- [To do]:
Copy the records below line for line without changing anything. Leave the pictures out of your copy.

Word and item position data:
§

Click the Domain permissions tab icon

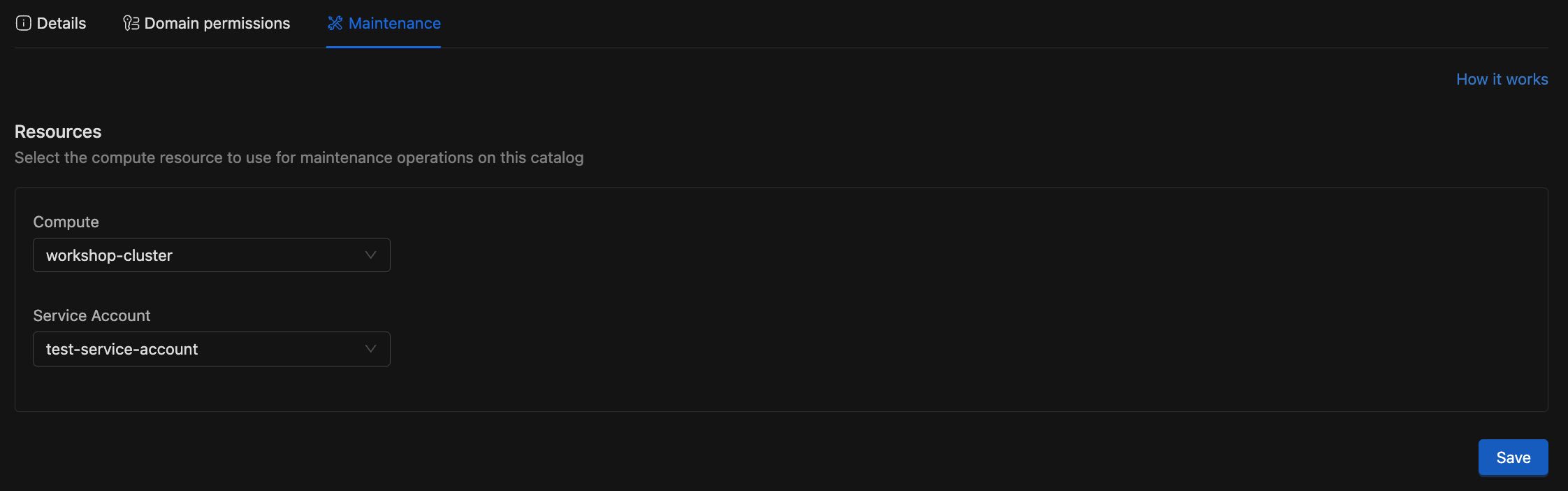tap(131, 23)
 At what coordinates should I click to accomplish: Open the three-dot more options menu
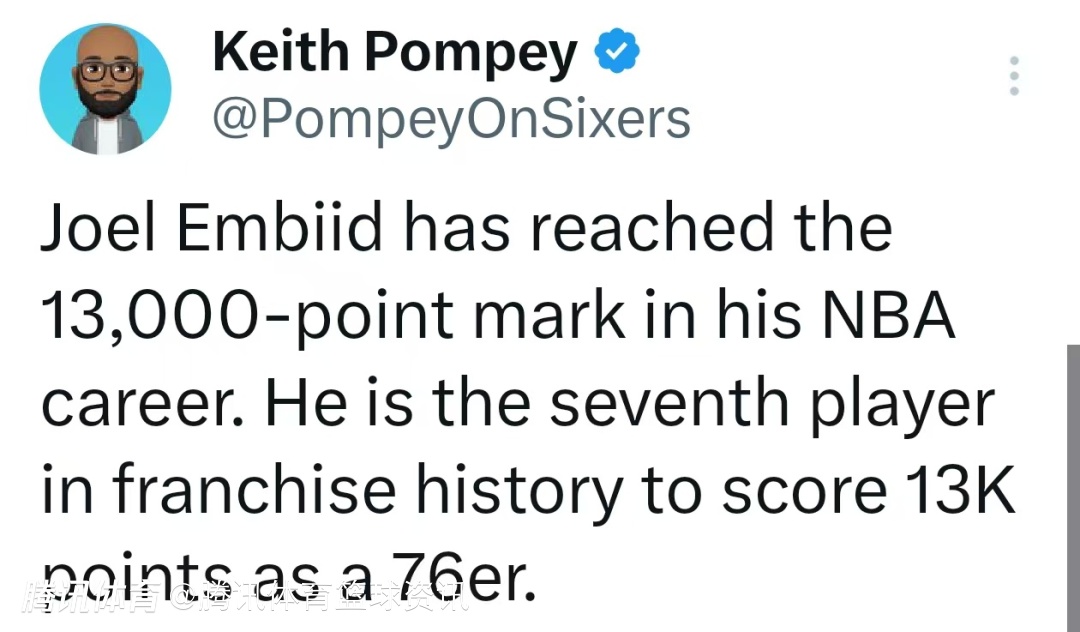(x=1014, y=76)
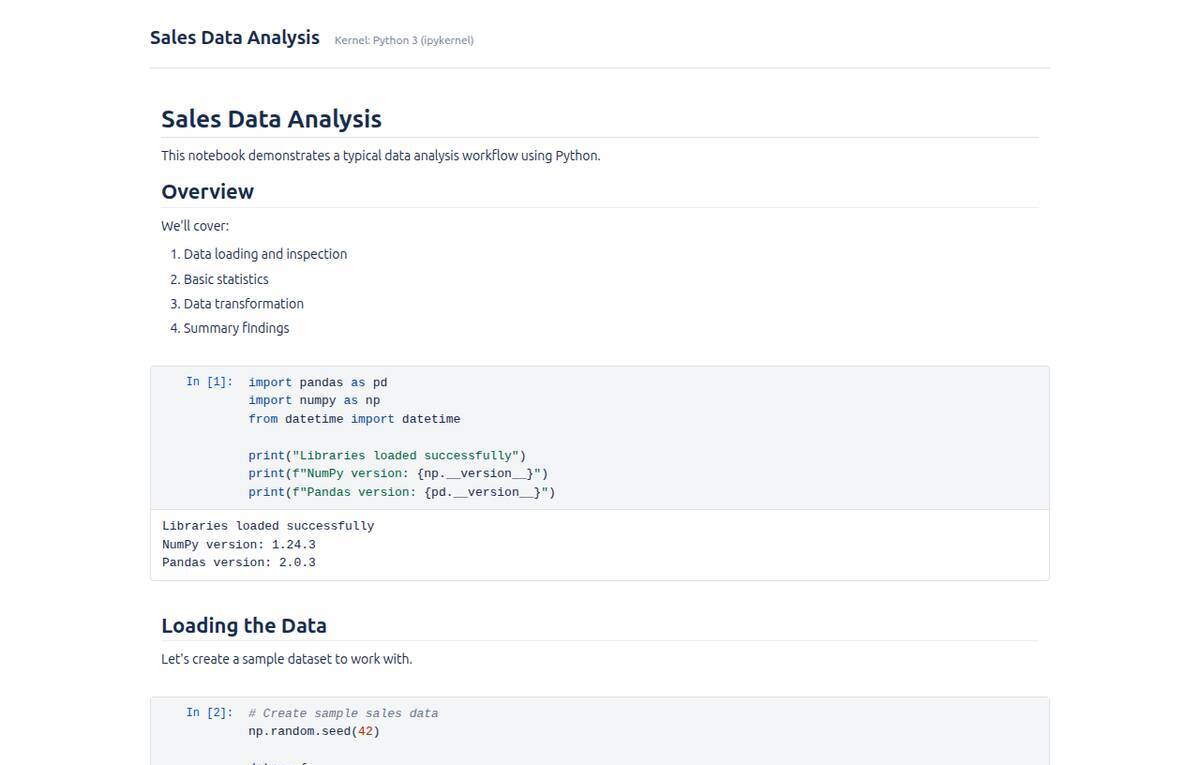This screenshot has height=765, width=1200.
Task: Click the workflow description paragraph text
Action: [381, 155]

§

- [Output below]:
Click the Domain permissions tab icon

tap(131, 23)
 At what coordinates should I click to accomplish: Open the three-dot more options menu
(x=1014, y=76)
This screenshot has height=765, width=1200.
Task: Click the workflow description paragraph text
Action: [381, 155]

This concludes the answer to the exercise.